Directions for this task: From the entries that follow, gather each line holding the word "will".

Source data:

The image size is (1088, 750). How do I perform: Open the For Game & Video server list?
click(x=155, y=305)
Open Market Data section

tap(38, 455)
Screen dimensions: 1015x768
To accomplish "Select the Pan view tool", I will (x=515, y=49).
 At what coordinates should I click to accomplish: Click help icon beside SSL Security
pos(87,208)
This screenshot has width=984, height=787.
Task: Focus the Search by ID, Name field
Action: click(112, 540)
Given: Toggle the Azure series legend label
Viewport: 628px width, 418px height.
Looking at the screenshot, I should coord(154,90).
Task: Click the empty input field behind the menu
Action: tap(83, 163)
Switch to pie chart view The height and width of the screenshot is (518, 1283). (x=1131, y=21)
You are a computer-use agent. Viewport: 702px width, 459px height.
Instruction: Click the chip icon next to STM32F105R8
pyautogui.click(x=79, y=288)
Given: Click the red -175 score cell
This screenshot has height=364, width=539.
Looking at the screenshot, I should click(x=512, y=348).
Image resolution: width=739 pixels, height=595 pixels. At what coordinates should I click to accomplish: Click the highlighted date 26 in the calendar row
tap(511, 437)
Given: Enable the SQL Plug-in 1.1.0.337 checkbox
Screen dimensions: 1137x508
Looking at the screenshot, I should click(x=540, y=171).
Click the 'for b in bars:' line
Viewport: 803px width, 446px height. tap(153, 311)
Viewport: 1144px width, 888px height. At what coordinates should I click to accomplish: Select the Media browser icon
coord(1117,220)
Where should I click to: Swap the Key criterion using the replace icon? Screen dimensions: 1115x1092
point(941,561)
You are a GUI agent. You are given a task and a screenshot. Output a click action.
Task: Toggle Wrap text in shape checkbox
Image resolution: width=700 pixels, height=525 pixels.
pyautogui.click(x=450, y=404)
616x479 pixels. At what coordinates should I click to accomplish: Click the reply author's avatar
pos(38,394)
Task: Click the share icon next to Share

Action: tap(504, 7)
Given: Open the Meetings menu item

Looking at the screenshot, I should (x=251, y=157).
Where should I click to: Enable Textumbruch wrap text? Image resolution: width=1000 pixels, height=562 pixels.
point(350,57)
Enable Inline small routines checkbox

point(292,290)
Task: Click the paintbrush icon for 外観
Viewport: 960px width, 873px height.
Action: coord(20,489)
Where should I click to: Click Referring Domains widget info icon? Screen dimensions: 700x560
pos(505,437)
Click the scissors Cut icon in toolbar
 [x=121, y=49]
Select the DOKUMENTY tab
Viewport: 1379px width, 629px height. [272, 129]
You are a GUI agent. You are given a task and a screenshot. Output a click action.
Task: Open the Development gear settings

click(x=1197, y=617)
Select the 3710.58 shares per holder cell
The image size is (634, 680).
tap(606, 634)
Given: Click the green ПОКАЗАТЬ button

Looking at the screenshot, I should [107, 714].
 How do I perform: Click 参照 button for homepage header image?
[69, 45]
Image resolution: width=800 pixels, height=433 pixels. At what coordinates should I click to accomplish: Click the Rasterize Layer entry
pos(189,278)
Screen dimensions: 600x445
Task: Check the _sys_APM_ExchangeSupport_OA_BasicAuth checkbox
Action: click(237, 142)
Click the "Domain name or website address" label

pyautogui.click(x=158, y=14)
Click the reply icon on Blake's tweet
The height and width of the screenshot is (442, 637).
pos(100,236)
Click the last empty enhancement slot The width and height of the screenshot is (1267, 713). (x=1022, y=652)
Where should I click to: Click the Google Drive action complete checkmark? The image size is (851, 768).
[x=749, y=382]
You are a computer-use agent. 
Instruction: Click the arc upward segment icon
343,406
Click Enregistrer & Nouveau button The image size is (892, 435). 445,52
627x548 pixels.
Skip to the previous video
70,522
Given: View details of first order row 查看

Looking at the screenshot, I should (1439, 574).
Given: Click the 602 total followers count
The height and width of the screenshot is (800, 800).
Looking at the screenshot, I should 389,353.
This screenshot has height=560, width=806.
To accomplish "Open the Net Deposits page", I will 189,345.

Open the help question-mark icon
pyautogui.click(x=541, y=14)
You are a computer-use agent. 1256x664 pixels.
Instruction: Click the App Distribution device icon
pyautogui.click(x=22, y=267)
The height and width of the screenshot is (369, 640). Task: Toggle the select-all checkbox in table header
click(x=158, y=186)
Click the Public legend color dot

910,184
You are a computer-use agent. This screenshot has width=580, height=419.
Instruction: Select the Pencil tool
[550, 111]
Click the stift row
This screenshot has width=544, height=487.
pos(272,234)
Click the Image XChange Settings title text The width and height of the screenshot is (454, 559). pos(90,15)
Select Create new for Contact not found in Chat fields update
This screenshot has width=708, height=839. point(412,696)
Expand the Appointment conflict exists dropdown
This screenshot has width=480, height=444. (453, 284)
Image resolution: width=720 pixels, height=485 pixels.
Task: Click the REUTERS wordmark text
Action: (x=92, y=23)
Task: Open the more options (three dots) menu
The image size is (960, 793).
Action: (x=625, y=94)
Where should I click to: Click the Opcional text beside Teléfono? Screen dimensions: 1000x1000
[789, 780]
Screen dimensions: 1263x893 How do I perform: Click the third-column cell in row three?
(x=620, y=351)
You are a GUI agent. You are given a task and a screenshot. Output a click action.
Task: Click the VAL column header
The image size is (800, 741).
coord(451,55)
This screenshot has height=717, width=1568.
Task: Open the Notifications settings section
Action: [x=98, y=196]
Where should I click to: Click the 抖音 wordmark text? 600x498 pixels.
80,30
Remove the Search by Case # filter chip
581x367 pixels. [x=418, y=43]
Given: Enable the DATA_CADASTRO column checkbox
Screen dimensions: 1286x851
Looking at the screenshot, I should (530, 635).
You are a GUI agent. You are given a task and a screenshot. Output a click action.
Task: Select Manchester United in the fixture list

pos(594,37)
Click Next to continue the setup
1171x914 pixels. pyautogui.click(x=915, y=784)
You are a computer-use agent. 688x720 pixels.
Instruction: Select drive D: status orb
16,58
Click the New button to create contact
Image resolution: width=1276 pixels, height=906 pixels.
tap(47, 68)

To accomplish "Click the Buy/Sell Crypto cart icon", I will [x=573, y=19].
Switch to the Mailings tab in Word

Reply:
To accomplish "Select the Pan view tool", I will (x=515, y=49).
To accomplish "Open the Net Deposits page", I will 189,345.
To accomplish "Click the Buy/Sell Crypto cart icon", I will [x=573, y=19].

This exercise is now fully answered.